Though fully aware that Judith’s servant Anne was very ill and weak, and had been for some time, they had neglected to inform the quarantine authorities for fear of being obliged to keep 40 more days in quarantine outside Haifa. Anne was to die later in Malta, though not, it transpired, from plague.

They boarded a boat bound for Alexandria, where they spent the night in a hotel with no restrictions, and then on to Malta, where Judith was very disappointed by the rigorous demands of the quarantine. Her recollections of pratique (the release of a boat and its passengers from quarantine) and personal freedom on their previous visit in 1827 did not tally with the reality she faced in 1839.

Their trunks were turned “topsy turvy” in the search for any stray pieces of cotton, which were confiscated because they could be carrying plague. Judith described this health security search as “Black Saturday.” The luxurious Lazaretto allowed no contact between parties at all, so great was the risk and fear of plague, and she was amused by the evident fears of some “Maltese gentlemen” staying in a suite near hers.

Her party was not permitted to enjoy the pleasure boats at the harbor, as she had done in the past, nor could she visit people and places in town. She was annoyed that her washing had to be done by a washerwoman obliged to stay overnight throughout the Montefiores’ stay in Malta, rather than the “excellent laundresses” of Valletta.

A rendering of the old Port of Marseilles with the Hotel Dieu, used as a hospital, in the background, circa 1890. (Library of Congress)

Judith felt overwhelmed and shut in by the very strict routine in Malta in 1839, while the conditions there in 1827 were far less strict, reflecting the very much lower risk of plague at the time.

While waiting in Malta, the Montefiores were concerned that they would be banned from continuing their journey home because their passport was lined with fabric, which constituted a risk of carrying the plague. Fortunately, they were permitted to continue and were spared the complication of applying for another.

Judith also remarked that “this tedious quarantine must certainly prove an impediment to general traveling in Egypt, and pernicious to the interests of that country, as well as to this island.”

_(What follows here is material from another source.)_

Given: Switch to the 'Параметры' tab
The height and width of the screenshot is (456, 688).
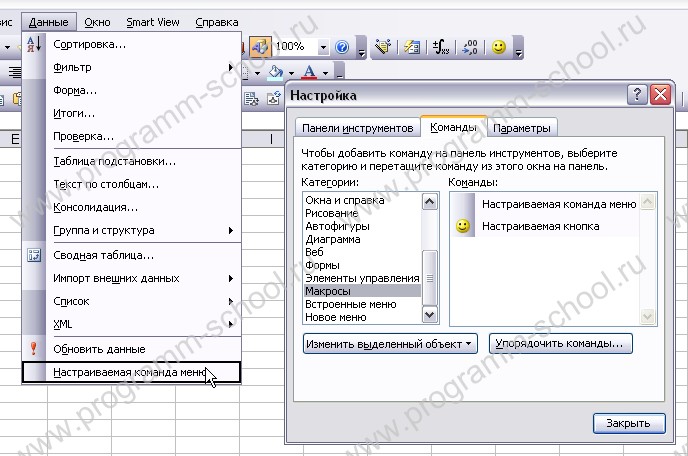Looking at the screenshot, I should [x=522, y=129].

After enduring quarantine at the Lazaretto Malta from July 19 to August 6 in the scorching, breezeless heat, the Montefiores boarded a boat home with no further quarantine required.

Undeterred, the Montefiores will be back

Despite the difficult and sometimes arduous journey, they were to return to the Holy Land several more times, knowing that their excursions would involve quarantine — such as on the way home in 1849 at the Lazaretto Marseilles, again due to cholera.

In 1849 the Montefiores traveled via Istanbul to Damascus to deal with the aftermath of the Damascus Blood Libel of 1840. They intended to organize the removal of a plaque wrongly and perniciously accusing the Jews of the ritual murder of a Christian priest and his assistant. (Their mission was ultimately unsuccessful, and the plaque, shockingly, is still there to this day.)

Moses Montefiore was to make his last visit to the Holy Land in 1875 at the ripe old age of 90.

Sir Moses Montefiore on an Israeli 10 Lira note from 1973. (Bank of Israel)

The couple had survived the many perils of the Eastern Mediterranean, including war, bandits, heat, camping, and mosquitos, and the plague of cholera. They were well-versed in the strictures of quarantine and all it entailed. But their experience of plague and quarantine as well-heeled Victorian travelers would have been very different from those of less fortunate people.

Like today, there was a great social divide: the Jews living in abject conditions of filth, starvation and fear in Jerusalem for example, relied on the Montefiores and other private benefactors for material help where there was none coming from the authorities.

Quarantine stations in the Mediterranean continued to function until 1936, nearly 20 years after the Spanish Flu pandemic. One can only hope this is not an indication of how long the COVID-19 crisis will last.

The writer is the Montefiore Endowment Librarian Researcher, in London. The library contains manuscripts and artifacts connected to Sir Moses and Lady Judith Montefiore.